Dal laboratorio al campo: cosa succede se il gene viene attivato (o silenziato)
Per scoprire quali geni si attivano quando la pianta viene esposta al freddo, i ricercatori hanno analizzato le foglie di arancio prelevando l’RNA, il “messaggero” che segnala quali geni sono attivi in quel momento. Questo RNA è stato poi trasformato in una forma più stabile, chiamata cDNA, e misurato per capire quali geni aumentano o diminuiscono la loro attività. Tra tutti, è emerso PtrPAT1, il cui funzionamento è stato confrontato con quello di altre piante per valutare somiglianze e differenze.
Ma i ricercatori non si sono fermati qui: per capire dove agisce il gene all’interno della cellula, il team lo ha “illuminato” legandolo a una proteina fluorescente e lo ha osservato al microscopio. Ed è qui che è entrato in gioco il tabacco. Data la difficoltà di modificare geneticamente l’arancio trifogliato, i ricercatori hanno scelto di trasferirlo in piantine di tabacco utilizzate come modello. Dopo pochi giorni, è stato possibile osservare che PtrPAT1 si trova sia nel nucleo, dove regola l’attività di altri geni, sia nella membrana cellulare, suggerendo un ruolo di comunicazione tra l’interno e l’esterno della cellula.

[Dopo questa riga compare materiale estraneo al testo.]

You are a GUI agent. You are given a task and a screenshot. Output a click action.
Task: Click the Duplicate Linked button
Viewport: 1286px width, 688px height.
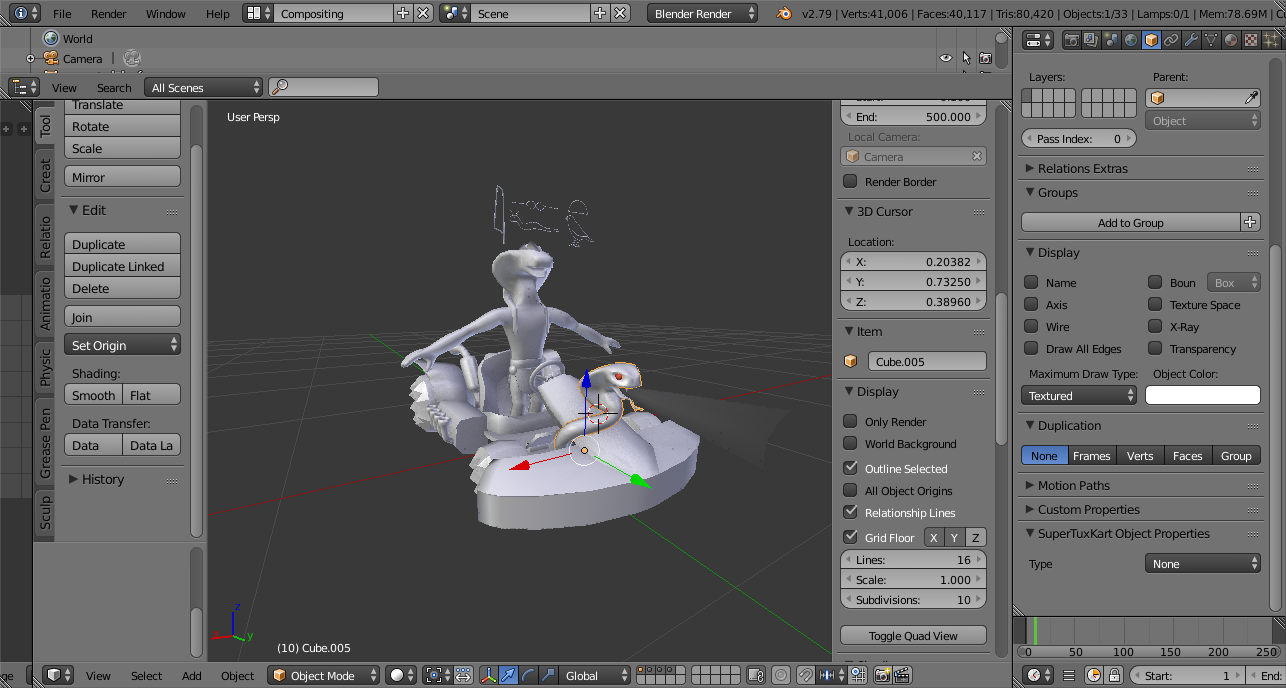coord(122,266)
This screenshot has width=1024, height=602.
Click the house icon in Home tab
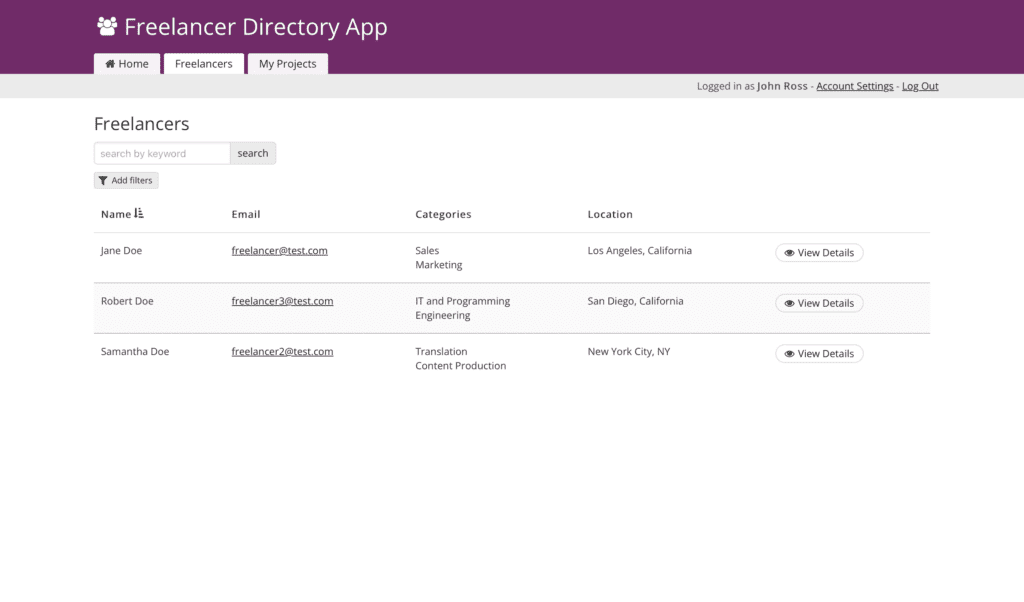click(x=110, y=64)
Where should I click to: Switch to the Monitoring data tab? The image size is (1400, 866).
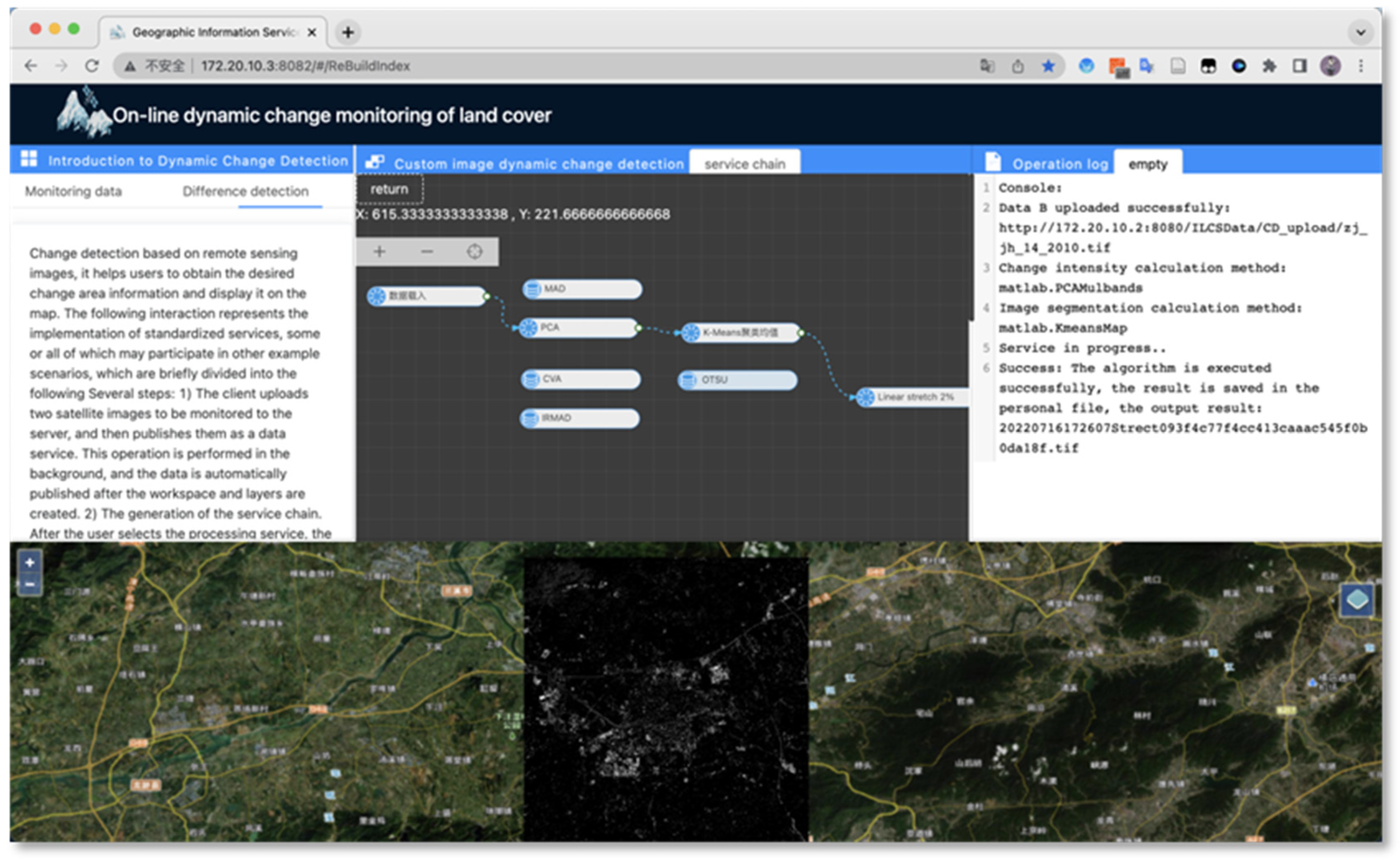pos(73,191)
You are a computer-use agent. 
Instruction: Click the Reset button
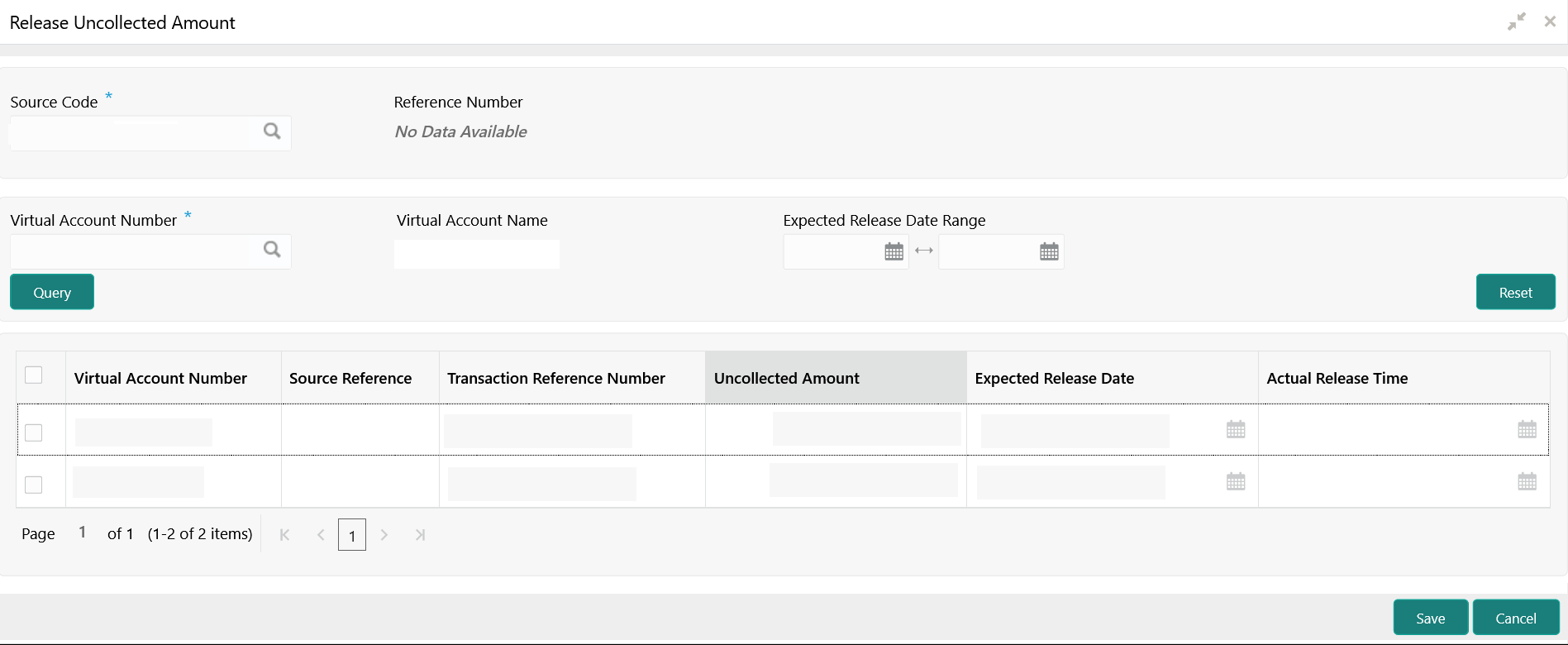(1516, 292)
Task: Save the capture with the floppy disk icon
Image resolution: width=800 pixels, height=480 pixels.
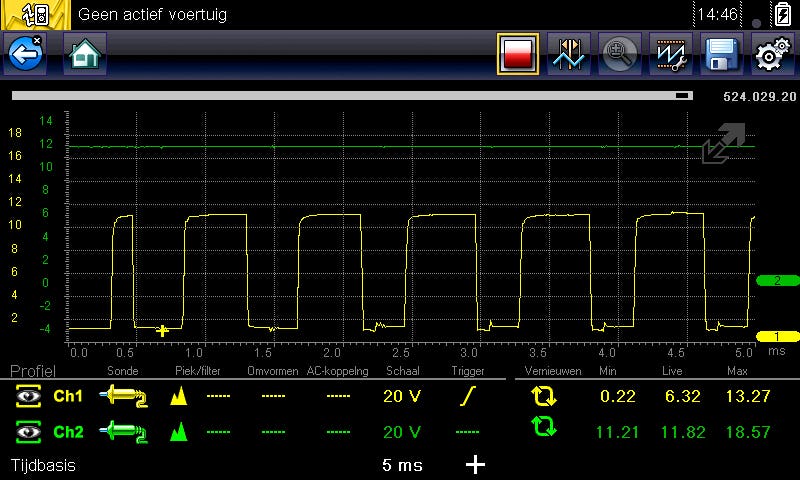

Un modello semplificato che illustra la regolazione di PtrPAT1 mediata da stress da freddo nell’arancia trifoliata. L’esposizione al freddo induce PtrPAT1, che transattiva PtrBADH-1 legandosi direttamente al suo promotore, aumentando così l’accumulo di GB.
PtrPAT1 sotto esame
Gli esperimenti sulle piante hanno rivelato un risultato sorprendente: quando il gene PtrPAT1 viene attivato, le piante di tabacco diventano più resistenti al freddo, producono maggiori quantità di GB e subiscono meno danni ossidativi. Al contrario, se il gene viene spento, le piante vengono sottoposte a condizioni di stress, accumulano radicali liberi e appassiscono rapidamente. In pratica, PtrPAT1 si comporta come un vero e proprio “interruttore”, capace di accendere i geni necessari a proteggere la pianta dal freddo, stimolando la produzione di sostanze antiossidanti e molecole protettive.
Questa scoperta apre nuove prospettive per la coltivazione degli agrumi. Grazie a strategie genetiche mirate, sarà possibile sviluppare piante più resistenti alle basse temperature, garantendo produzioni più stabili, sostenibili e di qualità, anche in aree a a maggiore rischio climatico.